My Favorite Woman, Ms. Carrie L. Jacobs
“Dedicated”
sung by R. Kelly & Public Announcement
Never thought that love could be so kind
Till you came and brought me peace of mind
I'll treasure every moment spent with you
'Cause no one does the things for me you do, so I'm
Dedicating this one (Oh) to my favorite girl (She's the only one)
She's the only woman in the whole wide world (In the whole wide world)
Dedicating this one (Oh, yeah) to my favorite girl
(She's the only woman in the world, world, woo)
In 1999, I was new to the Atlanta area. Being 20 and a mother of one, I was ready to make the necessary moves to provide for myself and my son. I moved here with my son‘s father. He secured a place for us to live, and I moved here when an apartment was available. He and I worked our butts off, ensuring that we began the adventure of providing a home for our son. In the midst of this, we had to find a babysitter.
The one that we were using quit on us the morning that I had to drop him off. This lady came from nowhere and said she would watch my son. Told me her credentials as being a daycare worker and how she loves children so much. Once I heard her story, I felt secure in letting her watch my son.
It was just a gut feeling that everything would be all right with her. In a short period, she became more than my sitter. She became a mother to me. Ms. Carrie Wynn-Jacobs, my Georgia mother, was the light of my life. Born in Southwest Georgia, Ms. Carrie came into this world ready to fill it up with an abundance of love. Her beautiful spirit and personality left a mark on others. No matter what life threw at her, she stayed strong and faced it head-on.
From 1999 to 2004, she watched over my children and treated them like her own. Even after she stopped being my sitter, she would still call me to bring her “her babies.” The dynamic we shared was unlike the one I had with my biological mother. Ms. Carrie showed me how to step into my womanhood. Being a young single mother was an arduous journey at first, but she helped me to maneuver through it with ease. She always knew what to do and what to say.
I remember the stories she shared about her upbringing in a large family, helping raise her nieces and nephews, her reason for not having children, her time as a manager for Domino’s Pizza, and her 20 plus years as a childcare worker. She had no problem with sharing her life with others. I learned this from her: be an open book when asked and not before. She had no problem with sharing her story, but she only shared when asked. Sometimes misunderstood, Ms. Carrie meant what she said and said what she meant. I loved her for that.
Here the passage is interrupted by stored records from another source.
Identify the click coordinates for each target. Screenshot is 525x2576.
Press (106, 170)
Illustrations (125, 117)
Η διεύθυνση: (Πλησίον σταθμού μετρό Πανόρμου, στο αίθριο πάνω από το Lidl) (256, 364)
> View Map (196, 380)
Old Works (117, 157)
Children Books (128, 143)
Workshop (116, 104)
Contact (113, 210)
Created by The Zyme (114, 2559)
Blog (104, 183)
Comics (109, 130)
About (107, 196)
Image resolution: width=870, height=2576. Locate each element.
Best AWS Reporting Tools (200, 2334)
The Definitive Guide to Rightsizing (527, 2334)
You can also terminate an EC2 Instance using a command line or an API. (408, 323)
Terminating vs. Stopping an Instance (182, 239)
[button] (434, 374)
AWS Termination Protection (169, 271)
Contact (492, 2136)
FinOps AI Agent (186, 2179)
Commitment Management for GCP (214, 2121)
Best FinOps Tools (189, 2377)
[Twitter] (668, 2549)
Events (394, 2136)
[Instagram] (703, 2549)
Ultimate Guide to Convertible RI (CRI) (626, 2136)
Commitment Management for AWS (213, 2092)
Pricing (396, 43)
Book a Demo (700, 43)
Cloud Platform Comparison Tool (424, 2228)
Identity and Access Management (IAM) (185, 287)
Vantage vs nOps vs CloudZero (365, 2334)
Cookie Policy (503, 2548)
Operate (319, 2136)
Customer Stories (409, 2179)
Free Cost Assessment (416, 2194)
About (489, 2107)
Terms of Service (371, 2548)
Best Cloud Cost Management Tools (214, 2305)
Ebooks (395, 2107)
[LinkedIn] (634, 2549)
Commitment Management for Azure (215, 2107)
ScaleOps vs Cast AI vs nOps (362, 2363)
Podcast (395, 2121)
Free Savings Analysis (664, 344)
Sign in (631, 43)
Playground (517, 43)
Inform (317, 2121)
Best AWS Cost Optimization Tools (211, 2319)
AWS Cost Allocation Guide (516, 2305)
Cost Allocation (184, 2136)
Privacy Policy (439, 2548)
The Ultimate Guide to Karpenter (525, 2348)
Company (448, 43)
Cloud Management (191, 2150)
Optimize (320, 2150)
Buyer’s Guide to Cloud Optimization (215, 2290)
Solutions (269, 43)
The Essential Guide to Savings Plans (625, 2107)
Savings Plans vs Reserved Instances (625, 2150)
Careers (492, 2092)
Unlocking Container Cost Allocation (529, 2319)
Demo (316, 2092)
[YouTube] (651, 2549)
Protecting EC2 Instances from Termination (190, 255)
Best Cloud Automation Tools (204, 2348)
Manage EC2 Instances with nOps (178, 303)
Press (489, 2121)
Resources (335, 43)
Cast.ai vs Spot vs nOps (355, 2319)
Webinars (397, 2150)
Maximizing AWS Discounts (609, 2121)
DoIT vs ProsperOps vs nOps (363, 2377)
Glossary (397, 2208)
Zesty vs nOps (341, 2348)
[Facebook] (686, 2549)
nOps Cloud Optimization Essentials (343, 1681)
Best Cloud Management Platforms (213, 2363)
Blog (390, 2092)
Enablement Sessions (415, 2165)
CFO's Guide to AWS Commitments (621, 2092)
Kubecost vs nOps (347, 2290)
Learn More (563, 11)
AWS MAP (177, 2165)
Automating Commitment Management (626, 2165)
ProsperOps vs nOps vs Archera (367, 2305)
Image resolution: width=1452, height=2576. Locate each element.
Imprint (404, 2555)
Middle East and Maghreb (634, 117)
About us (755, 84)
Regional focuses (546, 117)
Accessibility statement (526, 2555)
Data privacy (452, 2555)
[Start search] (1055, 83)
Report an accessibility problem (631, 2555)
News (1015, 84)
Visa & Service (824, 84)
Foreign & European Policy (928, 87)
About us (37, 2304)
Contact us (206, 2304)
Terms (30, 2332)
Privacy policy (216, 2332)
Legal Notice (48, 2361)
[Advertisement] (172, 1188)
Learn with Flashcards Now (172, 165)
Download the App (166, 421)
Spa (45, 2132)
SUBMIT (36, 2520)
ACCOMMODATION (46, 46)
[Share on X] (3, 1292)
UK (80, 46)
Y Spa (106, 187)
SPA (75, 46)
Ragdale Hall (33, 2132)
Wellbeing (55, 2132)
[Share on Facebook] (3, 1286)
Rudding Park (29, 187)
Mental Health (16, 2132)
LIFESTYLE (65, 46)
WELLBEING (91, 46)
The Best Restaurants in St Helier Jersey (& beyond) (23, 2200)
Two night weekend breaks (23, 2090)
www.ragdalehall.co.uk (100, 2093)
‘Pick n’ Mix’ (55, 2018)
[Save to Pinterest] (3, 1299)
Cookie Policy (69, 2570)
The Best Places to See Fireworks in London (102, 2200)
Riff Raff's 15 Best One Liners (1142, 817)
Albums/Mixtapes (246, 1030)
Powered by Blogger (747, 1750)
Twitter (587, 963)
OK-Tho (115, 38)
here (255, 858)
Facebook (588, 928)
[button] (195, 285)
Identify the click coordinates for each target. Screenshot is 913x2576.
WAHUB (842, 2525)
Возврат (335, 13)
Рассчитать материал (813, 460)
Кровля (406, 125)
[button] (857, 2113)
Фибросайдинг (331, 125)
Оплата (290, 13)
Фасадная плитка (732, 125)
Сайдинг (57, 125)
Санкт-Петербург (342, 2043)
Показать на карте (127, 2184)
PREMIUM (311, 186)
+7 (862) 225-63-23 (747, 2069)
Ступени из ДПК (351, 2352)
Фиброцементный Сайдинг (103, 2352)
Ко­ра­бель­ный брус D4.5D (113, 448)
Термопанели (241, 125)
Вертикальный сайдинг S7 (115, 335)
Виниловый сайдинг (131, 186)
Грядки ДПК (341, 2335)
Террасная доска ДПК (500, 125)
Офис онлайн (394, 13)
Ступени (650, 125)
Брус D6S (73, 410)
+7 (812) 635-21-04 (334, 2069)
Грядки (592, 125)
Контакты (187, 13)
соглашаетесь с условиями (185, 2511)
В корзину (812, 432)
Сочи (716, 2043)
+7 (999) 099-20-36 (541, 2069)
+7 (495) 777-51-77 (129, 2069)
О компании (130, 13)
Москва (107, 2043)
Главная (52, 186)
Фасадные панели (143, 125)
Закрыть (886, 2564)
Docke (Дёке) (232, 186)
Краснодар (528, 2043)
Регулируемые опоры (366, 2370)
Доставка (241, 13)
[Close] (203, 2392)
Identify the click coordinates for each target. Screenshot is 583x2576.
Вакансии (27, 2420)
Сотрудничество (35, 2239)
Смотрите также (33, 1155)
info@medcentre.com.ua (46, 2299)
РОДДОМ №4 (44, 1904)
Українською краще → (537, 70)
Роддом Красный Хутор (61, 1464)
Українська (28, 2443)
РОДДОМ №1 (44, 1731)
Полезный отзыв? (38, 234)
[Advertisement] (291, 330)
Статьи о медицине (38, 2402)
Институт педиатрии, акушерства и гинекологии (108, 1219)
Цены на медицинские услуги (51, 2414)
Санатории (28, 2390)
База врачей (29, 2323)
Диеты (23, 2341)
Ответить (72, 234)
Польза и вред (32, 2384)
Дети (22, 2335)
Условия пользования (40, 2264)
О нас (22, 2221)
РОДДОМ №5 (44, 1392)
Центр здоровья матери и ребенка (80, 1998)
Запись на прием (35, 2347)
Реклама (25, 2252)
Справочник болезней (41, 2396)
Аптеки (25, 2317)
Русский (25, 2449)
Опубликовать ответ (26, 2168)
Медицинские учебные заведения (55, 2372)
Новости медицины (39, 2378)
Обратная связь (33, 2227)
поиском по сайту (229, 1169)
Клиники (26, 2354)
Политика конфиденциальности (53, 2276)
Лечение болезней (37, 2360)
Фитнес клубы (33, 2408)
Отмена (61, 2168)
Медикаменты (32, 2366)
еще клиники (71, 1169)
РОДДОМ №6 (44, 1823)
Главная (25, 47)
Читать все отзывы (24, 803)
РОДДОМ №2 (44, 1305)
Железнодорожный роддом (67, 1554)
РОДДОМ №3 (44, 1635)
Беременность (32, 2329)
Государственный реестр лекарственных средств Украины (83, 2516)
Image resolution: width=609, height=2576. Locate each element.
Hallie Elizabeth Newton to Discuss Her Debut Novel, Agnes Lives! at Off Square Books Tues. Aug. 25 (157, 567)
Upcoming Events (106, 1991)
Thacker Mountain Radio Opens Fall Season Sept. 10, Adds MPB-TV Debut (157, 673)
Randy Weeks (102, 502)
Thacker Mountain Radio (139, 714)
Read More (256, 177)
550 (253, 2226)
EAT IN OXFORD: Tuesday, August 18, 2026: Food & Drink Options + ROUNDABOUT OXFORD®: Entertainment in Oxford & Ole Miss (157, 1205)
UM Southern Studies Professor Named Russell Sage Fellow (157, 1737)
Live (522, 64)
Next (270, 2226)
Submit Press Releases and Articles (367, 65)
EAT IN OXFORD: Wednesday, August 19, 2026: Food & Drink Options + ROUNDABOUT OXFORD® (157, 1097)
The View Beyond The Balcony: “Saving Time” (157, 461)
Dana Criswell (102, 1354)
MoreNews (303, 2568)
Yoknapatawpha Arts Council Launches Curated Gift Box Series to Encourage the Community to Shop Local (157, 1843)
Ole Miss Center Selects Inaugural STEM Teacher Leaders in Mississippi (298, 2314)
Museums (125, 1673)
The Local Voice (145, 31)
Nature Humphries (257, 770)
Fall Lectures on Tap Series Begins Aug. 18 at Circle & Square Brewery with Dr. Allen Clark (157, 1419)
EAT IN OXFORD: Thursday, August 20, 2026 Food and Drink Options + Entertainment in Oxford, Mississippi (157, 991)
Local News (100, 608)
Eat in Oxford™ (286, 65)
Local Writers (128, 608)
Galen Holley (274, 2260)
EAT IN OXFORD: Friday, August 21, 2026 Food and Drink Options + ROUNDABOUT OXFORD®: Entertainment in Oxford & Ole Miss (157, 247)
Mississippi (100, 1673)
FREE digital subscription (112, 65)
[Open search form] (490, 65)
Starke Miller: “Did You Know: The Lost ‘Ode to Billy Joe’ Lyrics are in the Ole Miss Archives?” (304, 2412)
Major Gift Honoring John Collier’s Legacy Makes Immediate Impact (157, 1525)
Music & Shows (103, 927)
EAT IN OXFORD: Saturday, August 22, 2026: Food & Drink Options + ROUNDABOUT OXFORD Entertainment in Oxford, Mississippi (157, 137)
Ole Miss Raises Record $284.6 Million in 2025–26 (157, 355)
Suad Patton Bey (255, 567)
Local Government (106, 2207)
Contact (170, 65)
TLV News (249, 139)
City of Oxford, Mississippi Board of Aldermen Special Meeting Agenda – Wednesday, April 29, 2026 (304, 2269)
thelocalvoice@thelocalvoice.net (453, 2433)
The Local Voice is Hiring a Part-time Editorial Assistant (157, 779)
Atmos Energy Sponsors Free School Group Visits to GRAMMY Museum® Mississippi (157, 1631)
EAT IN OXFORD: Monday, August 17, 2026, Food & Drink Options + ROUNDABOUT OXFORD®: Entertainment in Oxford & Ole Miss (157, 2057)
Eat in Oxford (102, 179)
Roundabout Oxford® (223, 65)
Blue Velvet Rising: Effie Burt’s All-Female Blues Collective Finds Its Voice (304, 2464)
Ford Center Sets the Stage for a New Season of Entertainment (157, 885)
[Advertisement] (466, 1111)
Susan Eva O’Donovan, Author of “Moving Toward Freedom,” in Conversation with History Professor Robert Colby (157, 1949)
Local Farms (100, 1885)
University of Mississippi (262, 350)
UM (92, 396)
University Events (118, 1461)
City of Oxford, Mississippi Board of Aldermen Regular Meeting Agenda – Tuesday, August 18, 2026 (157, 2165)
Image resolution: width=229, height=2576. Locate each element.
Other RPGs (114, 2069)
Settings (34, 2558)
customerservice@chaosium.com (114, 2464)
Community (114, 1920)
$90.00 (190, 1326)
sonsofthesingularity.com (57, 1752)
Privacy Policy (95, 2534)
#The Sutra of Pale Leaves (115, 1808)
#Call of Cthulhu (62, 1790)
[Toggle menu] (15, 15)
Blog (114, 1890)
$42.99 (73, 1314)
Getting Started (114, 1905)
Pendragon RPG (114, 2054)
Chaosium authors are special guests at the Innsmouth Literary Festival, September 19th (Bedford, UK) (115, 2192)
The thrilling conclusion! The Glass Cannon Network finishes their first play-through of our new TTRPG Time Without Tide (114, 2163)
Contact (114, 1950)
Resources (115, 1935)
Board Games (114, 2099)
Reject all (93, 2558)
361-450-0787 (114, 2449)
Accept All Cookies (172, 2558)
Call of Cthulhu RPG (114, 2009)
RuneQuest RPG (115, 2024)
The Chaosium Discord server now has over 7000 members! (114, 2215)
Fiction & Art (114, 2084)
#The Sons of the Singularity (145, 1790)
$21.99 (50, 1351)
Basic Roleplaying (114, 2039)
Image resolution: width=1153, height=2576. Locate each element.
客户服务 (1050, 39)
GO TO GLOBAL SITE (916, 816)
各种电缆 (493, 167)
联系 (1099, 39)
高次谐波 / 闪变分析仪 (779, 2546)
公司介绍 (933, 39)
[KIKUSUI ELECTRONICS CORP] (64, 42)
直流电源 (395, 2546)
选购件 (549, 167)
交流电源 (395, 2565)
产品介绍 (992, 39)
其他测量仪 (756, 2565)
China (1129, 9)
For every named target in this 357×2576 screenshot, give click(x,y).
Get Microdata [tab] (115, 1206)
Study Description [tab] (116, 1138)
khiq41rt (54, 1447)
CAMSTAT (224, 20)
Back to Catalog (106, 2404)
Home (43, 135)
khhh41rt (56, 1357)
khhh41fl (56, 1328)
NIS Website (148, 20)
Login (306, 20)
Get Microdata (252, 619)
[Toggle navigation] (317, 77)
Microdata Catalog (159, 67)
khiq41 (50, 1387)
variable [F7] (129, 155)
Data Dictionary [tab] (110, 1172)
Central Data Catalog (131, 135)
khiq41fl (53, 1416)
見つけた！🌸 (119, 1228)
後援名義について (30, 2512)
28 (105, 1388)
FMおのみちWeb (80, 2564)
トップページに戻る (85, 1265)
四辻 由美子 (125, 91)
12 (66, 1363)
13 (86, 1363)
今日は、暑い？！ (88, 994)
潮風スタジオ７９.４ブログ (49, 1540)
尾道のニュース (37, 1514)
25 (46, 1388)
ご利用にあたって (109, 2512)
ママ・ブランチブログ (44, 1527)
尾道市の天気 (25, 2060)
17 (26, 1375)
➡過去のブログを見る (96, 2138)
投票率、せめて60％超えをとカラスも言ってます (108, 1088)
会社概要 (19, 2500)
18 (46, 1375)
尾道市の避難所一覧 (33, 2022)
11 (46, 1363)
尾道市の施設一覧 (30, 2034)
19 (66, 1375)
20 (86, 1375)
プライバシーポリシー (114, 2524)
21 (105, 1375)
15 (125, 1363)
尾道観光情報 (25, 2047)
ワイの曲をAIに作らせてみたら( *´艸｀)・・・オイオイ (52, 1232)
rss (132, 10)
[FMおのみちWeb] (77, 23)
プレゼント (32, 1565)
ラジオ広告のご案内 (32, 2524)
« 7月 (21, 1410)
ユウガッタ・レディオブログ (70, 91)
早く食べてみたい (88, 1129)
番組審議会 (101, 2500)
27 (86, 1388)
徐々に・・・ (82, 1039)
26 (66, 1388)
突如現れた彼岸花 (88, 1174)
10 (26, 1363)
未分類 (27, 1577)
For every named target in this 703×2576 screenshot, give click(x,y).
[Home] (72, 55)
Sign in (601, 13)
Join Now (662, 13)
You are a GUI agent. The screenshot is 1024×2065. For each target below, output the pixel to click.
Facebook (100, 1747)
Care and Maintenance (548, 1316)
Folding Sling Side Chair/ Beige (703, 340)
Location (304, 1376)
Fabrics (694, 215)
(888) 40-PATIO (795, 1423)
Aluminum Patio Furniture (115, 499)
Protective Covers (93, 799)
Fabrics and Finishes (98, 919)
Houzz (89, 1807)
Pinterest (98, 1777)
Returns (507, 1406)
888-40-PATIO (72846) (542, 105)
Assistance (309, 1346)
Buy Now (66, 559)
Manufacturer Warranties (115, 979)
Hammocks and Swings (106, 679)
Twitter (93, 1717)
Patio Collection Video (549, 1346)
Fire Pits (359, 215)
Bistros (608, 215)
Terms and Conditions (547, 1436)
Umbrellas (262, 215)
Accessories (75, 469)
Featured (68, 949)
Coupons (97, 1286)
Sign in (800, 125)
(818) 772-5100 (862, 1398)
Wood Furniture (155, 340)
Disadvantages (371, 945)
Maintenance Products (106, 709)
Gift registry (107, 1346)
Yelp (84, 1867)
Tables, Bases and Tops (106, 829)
She made me feel like she was indeed my mother. Whenever we were out or around her family members, she would refer to me as her daughter. She would always tell me to thank my mom for having me so that God could send me to her. She would call me every night, and we talked for hours about any and everything. She would play her blues, with her cigarettes and ashtray at hand, and would pour herself some Christian Brothers brandy in her mini glass.
There was no limit to what she talked about with me, and I felt the same with her. I shared with her my dreams, my fears, my ambitions, and everything in between. I feel free when I talk to her. Unfortunately, something went awry, and we lost contact with one another. No misunderstanding. None of the usual reasons people have for losing communication with someone. Just an uncontrollable side effect of life.
Over the years, I still thought of her, wondering what she was doing on her birthday. Or if she had her niece cut and color her hair a beautiful color. Then my mind would drift off, wondering if she missed me the way I missed her. After all of that thinking, I would say out loud, “I love you, Ms. Carrie. I’ll see you soon.” Every time I thought of her, I said and affirmed that. I never thought that I would see her again after her passing. The only regret I have is not being able to hire a private investigator to find her. She meant that much to me.
Instead of stating the mixture of emotions I feel, I will just share one. I miss her so much. As I sit here, typing through my tears, I find comfort in knowing that she is no longer in pain. I pray that her family and friends can take comfort in that as well. Ms. Carrie was a wonderful woman with a beautiful soul. God may have said that it’s her time to come home, but she will continue to live on through those of us who loved her.